Ohanyan’s second important point was that this instance of transition provides the people with an opportunity regardless of what happens tomorrow. She said, “It already created a great political opening for Armenians to seize on this and start a process of democratic consolidation.” In the cases of successful transitions, other movements were incremental.

Therefore, Ohanyan suggested that even if Pashinyan did not win the election on May 1 as prime minister, and parliamentary snap elections later were held under the control of the Republican Party, people should still go out and cast their ballot, and the results could be quite favorable in maintaining the momentum.

Her last point concerned the Nagorno Karabakh conflict. The authoritarian President Aliyev certainly would not like to see a democratic society next door, so there may be an indirect coordination between the authoritarian powers of Armenia and its neighbors. As far as Russia is concerned, Ohanyan said that the government of Armenia, unable to control its oligarchs and its domestic politics, has become a liability for Russia.

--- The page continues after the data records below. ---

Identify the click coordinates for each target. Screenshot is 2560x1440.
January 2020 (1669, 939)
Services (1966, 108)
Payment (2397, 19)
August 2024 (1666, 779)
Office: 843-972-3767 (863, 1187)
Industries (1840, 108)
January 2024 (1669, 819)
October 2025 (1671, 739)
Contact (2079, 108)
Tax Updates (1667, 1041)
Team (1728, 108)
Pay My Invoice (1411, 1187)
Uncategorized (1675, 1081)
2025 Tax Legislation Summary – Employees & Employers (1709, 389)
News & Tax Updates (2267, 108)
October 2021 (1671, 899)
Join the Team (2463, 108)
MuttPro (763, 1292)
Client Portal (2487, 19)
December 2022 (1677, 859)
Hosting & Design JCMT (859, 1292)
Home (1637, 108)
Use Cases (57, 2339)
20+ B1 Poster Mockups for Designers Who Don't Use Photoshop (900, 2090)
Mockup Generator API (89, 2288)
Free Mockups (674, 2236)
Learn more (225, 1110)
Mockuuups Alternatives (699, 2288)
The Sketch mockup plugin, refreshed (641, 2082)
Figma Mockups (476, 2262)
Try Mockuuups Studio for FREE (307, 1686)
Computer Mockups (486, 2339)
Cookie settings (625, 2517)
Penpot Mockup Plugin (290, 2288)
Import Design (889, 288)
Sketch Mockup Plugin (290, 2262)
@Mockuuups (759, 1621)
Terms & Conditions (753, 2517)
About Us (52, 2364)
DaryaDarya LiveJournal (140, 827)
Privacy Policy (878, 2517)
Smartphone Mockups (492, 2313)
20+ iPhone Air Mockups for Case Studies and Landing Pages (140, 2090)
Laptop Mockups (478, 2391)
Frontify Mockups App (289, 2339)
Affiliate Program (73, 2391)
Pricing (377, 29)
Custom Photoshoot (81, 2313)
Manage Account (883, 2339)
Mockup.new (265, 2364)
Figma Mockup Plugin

A period of often impassioned questions and statements from the audience and responses from the panelists continued for one more hour after the speakers had completed their presentations. Among other things, Libaridian argued, contrary to Ohanyan, that the movement was actually revolutionary in some elements because even though it was nonviolent, it was challenging the system and its goal was to replace the parliament, which was not truly representative. Kotchikian remarked that the ruling party worked by the existing laws, while the movement had popular support outside of the existing institutions and is an agent of change.

In answer to a question, Yengibaryan declared there can be no planning during a revolution, but the Yelk Alliance’s parliamentary platform can give some idea of what Pashinyan and the movement will attempt to achieve.